- DIRECTIONS: Give back the full listing, character for character, with no pictures.

- AVAILABLE DATA:

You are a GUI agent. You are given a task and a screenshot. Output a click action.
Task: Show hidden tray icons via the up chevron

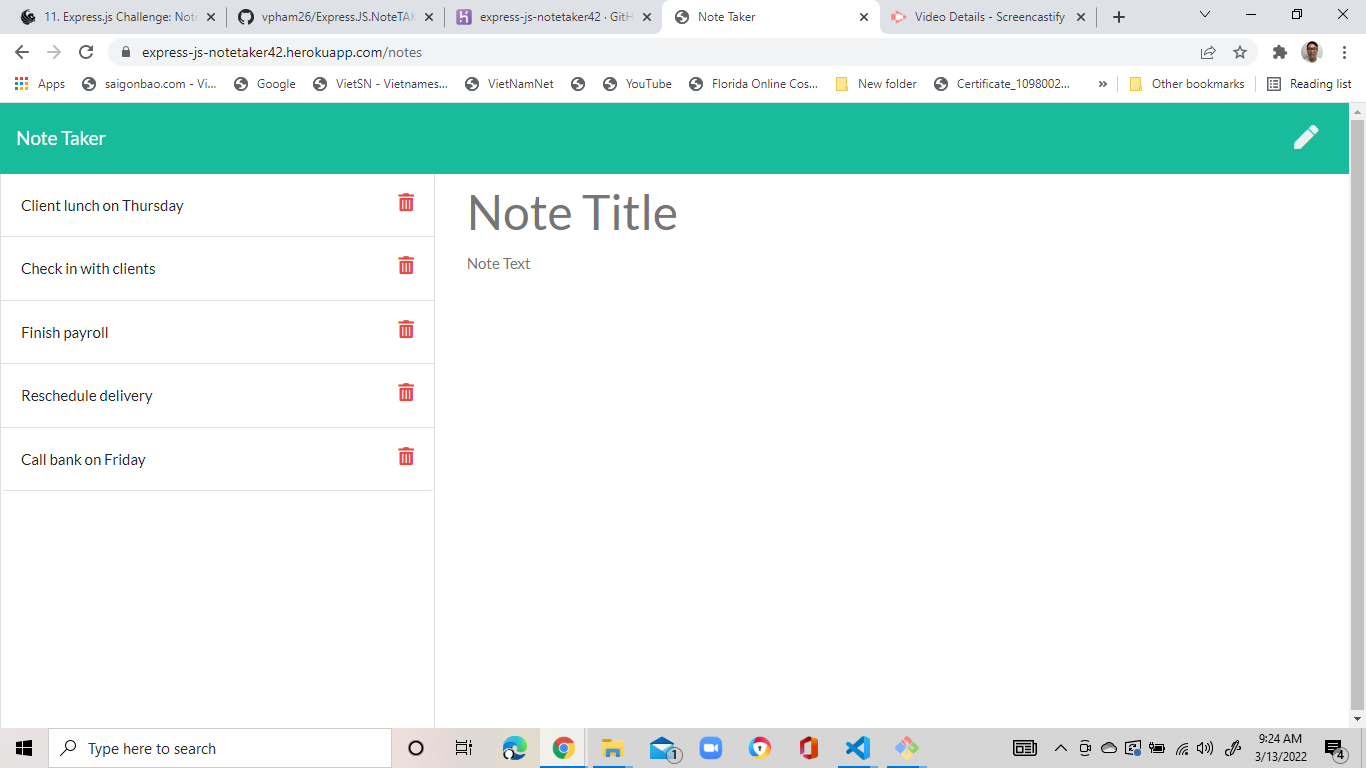(1060, 747)
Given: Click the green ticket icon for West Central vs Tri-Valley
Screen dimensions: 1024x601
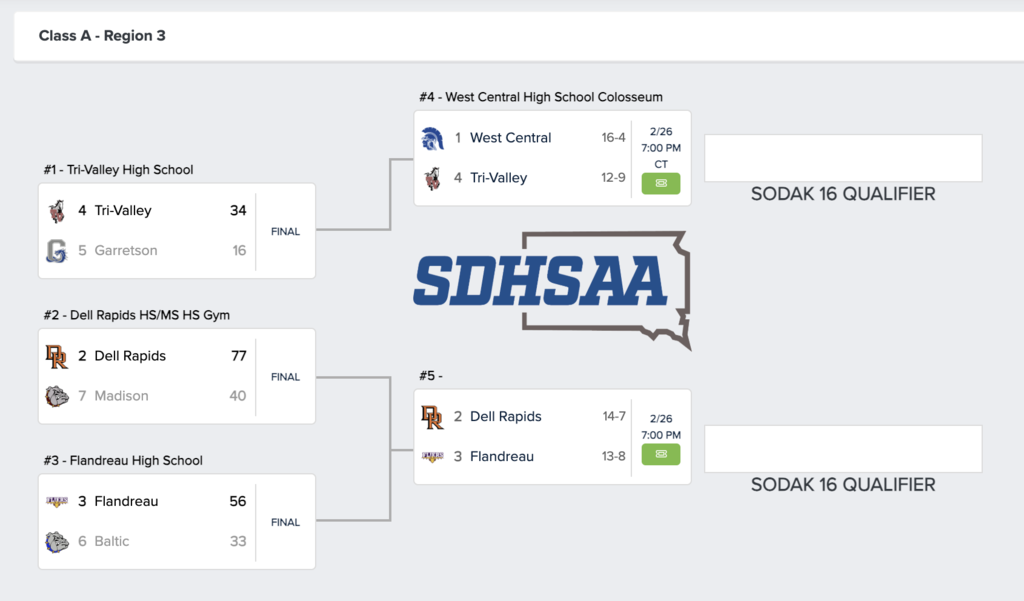Looking at the screenshot, I should tap(660, 184).
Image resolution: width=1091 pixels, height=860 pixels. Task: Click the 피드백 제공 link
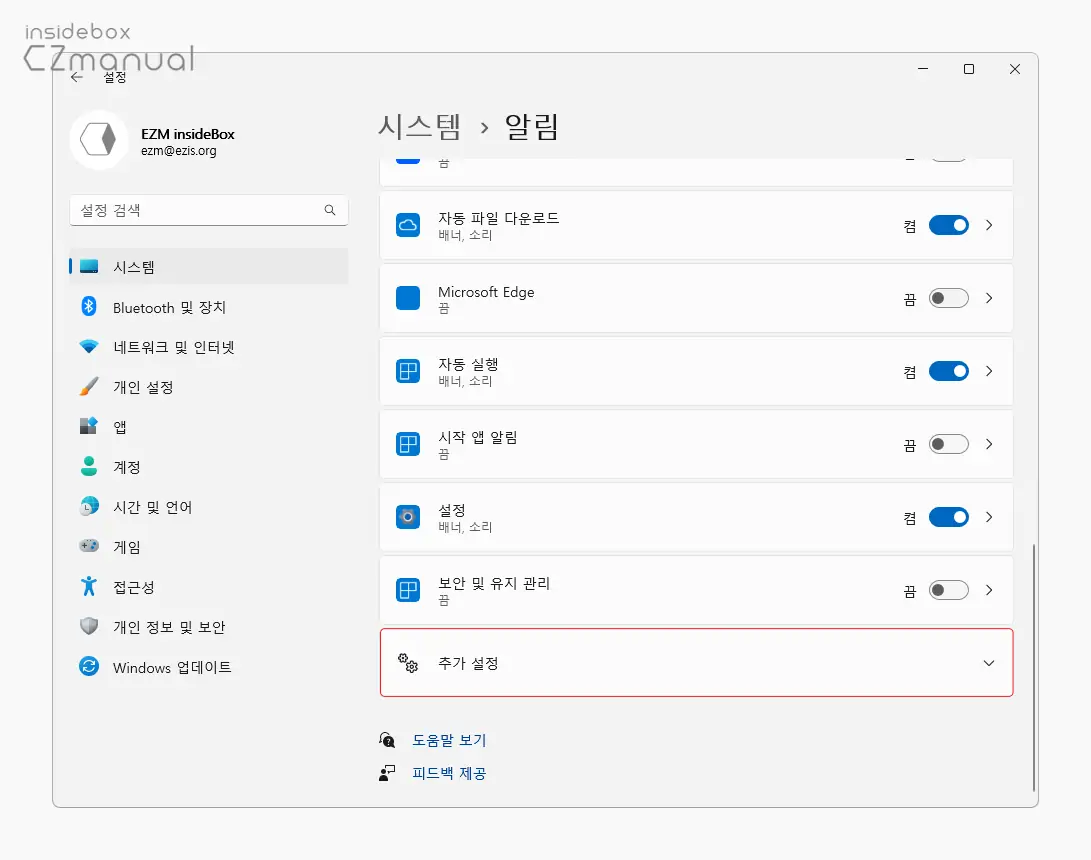click(449, 773)
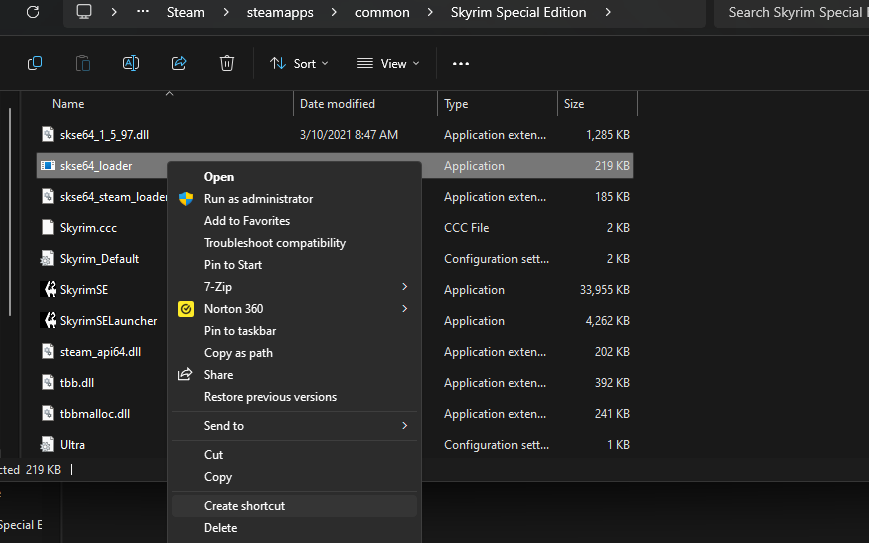Expand the Send to submenu arrow
This screenshot has width=869, height=543.
pos(405,426)
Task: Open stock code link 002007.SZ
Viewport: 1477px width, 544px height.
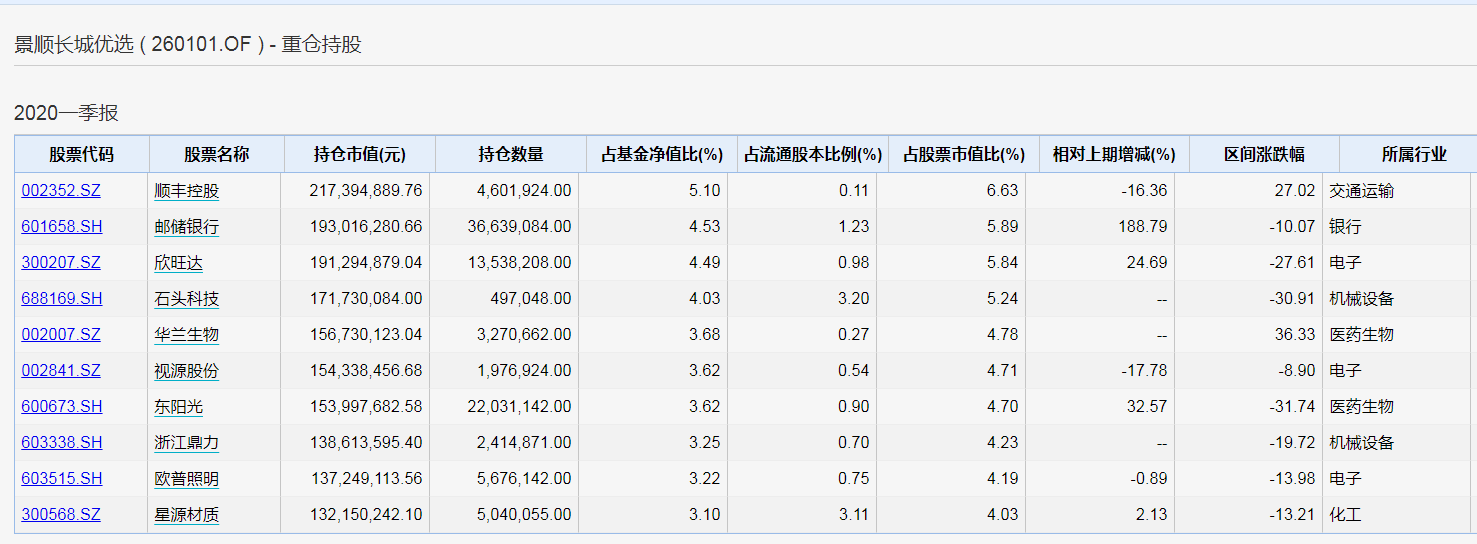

- SOLUTION FOR THIS TASK:
You are a GUI agent. You are given a task and a screenshot. Output a click action.
Task: Show hidden tray icons via the up chevron

(1060, 747)
Given: Click the green ticket icon for West Central vs Tri-Valley
Screen dimensions: 1024x601
Looking at the screenshot, I should tap(660, 184).
Image resolution: width=1091 pixels, height=860 pixels. Task: Click the 피드백 제공 link
click(449, 773)
Expand the Send to submenu arrow
This screenshot has width=869, height=543.
pos(405,426)
Task: Open stock code link 002007.SZ
Viewport: 1477px width, 544px height.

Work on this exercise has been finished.